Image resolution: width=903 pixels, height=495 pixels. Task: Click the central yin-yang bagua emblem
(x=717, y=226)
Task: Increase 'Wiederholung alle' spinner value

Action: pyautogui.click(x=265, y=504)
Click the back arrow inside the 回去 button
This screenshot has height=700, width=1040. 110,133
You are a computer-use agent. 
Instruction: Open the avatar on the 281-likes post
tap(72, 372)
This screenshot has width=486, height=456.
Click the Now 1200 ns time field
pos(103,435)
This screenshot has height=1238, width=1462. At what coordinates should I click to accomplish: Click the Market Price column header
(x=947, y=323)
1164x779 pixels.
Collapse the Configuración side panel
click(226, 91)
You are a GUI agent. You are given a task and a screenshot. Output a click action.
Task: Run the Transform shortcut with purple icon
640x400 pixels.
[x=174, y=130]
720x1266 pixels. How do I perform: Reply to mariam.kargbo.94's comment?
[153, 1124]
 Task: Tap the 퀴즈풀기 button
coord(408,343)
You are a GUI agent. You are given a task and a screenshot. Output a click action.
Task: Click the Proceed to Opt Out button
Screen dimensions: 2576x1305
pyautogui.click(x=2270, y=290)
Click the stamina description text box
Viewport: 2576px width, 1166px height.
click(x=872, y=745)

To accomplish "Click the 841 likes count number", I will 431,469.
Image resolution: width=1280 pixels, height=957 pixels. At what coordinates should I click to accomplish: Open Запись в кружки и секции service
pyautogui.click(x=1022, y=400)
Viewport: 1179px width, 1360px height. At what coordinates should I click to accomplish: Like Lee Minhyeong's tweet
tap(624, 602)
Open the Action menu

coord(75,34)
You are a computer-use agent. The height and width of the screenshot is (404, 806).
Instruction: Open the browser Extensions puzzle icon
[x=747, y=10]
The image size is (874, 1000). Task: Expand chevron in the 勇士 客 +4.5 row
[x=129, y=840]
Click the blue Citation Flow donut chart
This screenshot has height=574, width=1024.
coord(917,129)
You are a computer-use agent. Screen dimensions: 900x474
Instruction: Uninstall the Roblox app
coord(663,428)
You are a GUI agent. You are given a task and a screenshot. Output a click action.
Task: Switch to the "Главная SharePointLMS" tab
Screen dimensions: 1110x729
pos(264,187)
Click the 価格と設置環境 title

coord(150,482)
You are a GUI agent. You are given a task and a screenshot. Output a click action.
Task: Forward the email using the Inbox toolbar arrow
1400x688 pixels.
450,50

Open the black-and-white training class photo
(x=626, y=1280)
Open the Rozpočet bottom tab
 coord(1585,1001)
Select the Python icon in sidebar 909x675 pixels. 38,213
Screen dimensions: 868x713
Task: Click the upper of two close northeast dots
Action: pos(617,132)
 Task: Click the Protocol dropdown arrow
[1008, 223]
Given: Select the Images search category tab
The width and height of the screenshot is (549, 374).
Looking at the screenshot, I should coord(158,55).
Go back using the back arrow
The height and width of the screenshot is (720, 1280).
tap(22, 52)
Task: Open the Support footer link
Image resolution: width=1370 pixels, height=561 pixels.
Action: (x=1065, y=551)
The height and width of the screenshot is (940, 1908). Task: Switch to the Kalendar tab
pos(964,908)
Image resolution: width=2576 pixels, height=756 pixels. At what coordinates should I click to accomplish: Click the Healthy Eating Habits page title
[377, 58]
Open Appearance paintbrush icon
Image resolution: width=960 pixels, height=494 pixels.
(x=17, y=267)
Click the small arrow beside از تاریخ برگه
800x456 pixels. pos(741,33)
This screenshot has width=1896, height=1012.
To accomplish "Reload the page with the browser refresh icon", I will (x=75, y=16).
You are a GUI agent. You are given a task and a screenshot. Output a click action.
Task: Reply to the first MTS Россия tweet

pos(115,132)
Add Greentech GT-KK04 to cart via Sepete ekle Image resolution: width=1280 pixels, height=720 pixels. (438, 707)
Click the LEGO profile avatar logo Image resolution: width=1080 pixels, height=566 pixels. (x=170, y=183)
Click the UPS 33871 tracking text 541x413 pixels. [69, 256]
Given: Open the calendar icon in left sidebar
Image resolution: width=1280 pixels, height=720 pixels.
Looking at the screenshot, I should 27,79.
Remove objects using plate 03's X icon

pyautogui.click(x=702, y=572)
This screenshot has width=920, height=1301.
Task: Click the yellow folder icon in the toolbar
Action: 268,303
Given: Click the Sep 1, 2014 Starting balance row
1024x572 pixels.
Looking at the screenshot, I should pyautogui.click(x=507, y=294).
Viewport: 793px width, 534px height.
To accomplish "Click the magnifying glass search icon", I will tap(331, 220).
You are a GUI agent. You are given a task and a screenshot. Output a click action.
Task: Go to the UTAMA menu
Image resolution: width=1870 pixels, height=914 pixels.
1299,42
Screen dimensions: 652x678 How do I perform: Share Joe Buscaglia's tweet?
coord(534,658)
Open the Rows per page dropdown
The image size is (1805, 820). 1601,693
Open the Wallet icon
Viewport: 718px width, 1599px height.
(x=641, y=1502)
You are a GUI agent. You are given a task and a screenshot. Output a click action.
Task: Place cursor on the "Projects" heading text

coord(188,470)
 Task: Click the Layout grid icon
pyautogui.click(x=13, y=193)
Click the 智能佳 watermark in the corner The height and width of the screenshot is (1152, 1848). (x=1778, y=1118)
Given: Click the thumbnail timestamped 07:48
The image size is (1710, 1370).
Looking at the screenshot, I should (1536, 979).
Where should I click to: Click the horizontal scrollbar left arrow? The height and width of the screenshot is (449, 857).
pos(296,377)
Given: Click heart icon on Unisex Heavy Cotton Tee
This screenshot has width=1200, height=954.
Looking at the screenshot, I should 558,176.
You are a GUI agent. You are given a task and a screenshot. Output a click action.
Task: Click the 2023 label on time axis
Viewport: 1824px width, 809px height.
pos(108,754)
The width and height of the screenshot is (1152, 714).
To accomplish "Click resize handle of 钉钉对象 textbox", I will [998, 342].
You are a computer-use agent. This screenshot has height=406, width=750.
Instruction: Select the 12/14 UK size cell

┄┄┄┄┄┄┄┄┄┄┄┄┄┄┄┄┄┄┄┄

**What is being asked**:
Word for word, restate the lines of the data above that fall between the line holding "Open the black-and-white training class photo" and the line holding "Go back using the back arrow", inclusive, and no other lines.

**Exercise response**:
Open the black-and-white training class photo
(x=626, y=1280)
Open the Rozpočet bottom tab
 coord(1585,1001)
Select the Python icon in sidebar 909x675 pixels. 38,213
Screen dimensions: 868x713
Task: Click the upper of two close northeast dots
Action: pos(617,132)
 Task: Click the Protocol dropdown arrow
[1008, 223]
Given: Select the Images search category tab
The width and height of the screenshot is (549, 374).
Looking at the screenshot, I should coord(158,55).
Go back using the back arrow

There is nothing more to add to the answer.